Sie treffen den Nagel auf den Kopf. Das Pferd ist nun hinten aufgezäumt worden.
Die neuerdings äußerst öffentlichkeitswirksame GDBA hat nun einen Coup geschafft. Für sich. Ob die Strategie aufgeht, ist ungewiss und dieser Führung anscheinend egal. Sollten einzelne, kleinere Theater schließen oder Ensembles radikal geschrumpft werden, dann war es bestimmt wieder die böse Politik oder wahlweise der/die böse, gierige Intendant*in. Es wird vielen bestimmt besser gehen durch diese Haurucktherapie für eine Berufsgruppe. Und ich gönnes auch jedem vom Herzen. Ob ein gemeinsames Vorgehen von GDBA und Bühnenverein im Hinblick auf eine andere, bessere, zeitgemäßere Grundfinanzierung gegenüber der Kulturpolitik nicht langfristig besser gewesen wäre, hat die Schauspielerin Jopt wahrscheinlich nicht interessiert. (...)

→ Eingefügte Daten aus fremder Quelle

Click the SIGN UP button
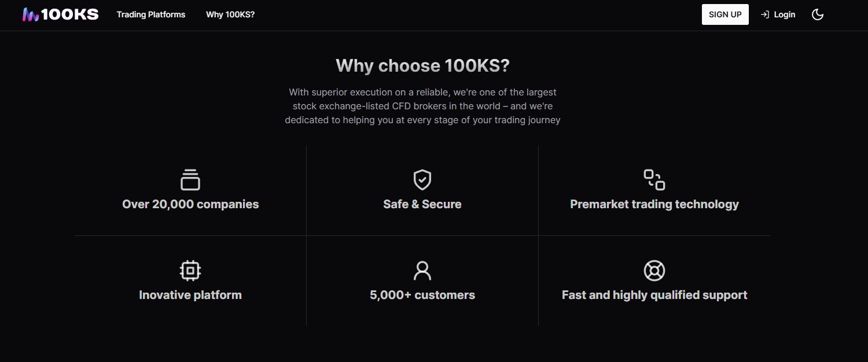The width and height of the screenshot is (868, 362). coord(725,14)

Ok, das ist in na anderen Ländern ne auch nicht anders. Aber es ist unverantwortlich, das nicht auch so zu kommunizieren.
Aber auch mit Gästen kann man gutes Staggione-Theater machen.

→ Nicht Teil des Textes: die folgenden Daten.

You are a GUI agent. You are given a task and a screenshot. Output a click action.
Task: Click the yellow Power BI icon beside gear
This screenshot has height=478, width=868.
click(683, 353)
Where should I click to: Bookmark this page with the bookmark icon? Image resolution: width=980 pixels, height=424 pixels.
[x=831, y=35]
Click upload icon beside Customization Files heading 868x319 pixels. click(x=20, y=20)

Allgemein gesprochen: Gibt es nicht gesellschaftliche Mindestanforderungen für den Wert von Arbeit, auch wenn man sie mit Leidenschaft betreibt? In den besonders klammen Kommunen müssen sich die Politik und Stadtgesellschaft grundsätzlich darüber verständigen, ob sie ein Theater als Teil der öffentlichen Daseinsvorsorge haben wollen. Wenn sie diese Frage mit "ja" beantworten, müssen sie die entsprechenden Kräfte eben entsprechend bezahlen und die Häuser ausreichend ausstatten. Hierzu gibt es ja verschiedene vorstellbare Modelle, neben Haustarifverträgen, seien es verbindliche und nachhaltige Kooperationen mit Sponsor*innen/Förder*innen/Unternehmen oder politisches Engagement, das auf Zuschüsse von Land/Bund hinwirkt. Letztlich geht es um sehr wenig Geld, das zusätzlich aufgewendet werden muss. Der Nutzen der höherern Mindestgage ist hingegen immens – besonders, wenn es auch Auswirkungen auf das gesamte Gagengefüge an den Häusern hat, wie hier einige schon richtig geschrieben haben.

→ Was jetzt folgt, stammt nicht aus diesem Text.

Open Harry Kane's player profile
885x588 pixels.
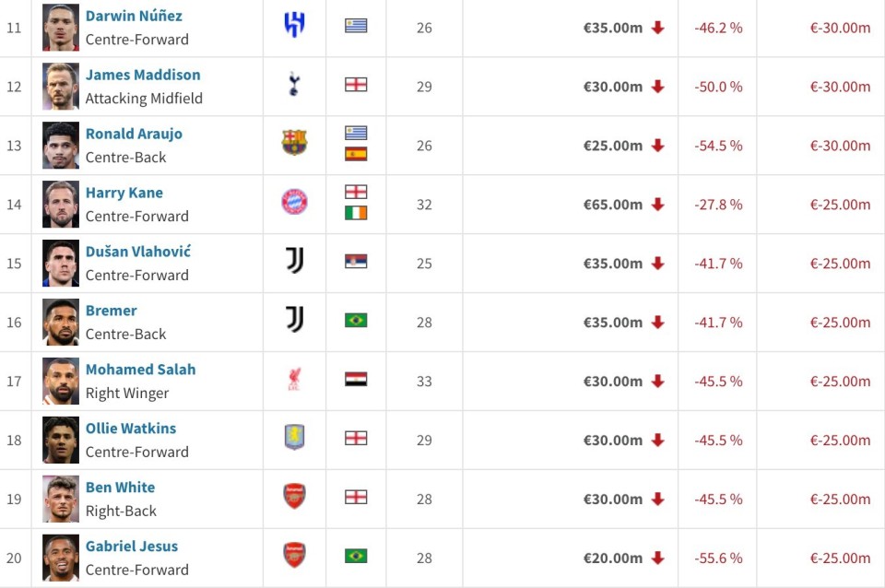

Im Gegenteil werden die Theaterleitungen versuchen das zu kompensieren, in dem sie sich bei Gehaltserhöhungen zurückhalten.
Die verdiente, langjährige Schauspielerin verdient dann womöglich nur noch wenig mehr, als der ungelernte Souffleur-Anfänger. Kann man gut finden, muss man aber nicht.
Liebe Marlene S.,
das ist echt schlau, was sie da schreiben. Wenn die Leitung nicht anfängt die Gelddruckmaschine anzuwerfen, dann ist sie ihr Geld nicht wert. Stammtisch, hallo! Die Gelder werden eher von der Politik verteilt, oder? Aber diese toxisch-schlichte Denke wird es wohl immer verhindern, dass die Theater stark gegenüber der Kulturpolitik auftreten werden. Einmal über den Tellerrand schauen und größere Zusammenhänge miteinbeziehen, wäre vielleicht strukturell-schlauer und strategisch effektiver für alle. Ob eine gemeinsame Demo in der Fußgängerzone da unbedingt das beste Mittel der Wahl ist, können sie ja mal überprüfen angesichts eines bedrohlichen Zuschauer*innenrückgangs. So many people do not care at all about us. Zerlegen wir uns doch einfach betriebsintern selbst, während Stagflation, Krieg und Klimakrise laufen und berechtigte Zweifel nähren, daran dass Theater überhaupt noch gebraucht werden, dann hat sich das endlich mal mit diesem verrückten Kunstsystem. Fassungslos.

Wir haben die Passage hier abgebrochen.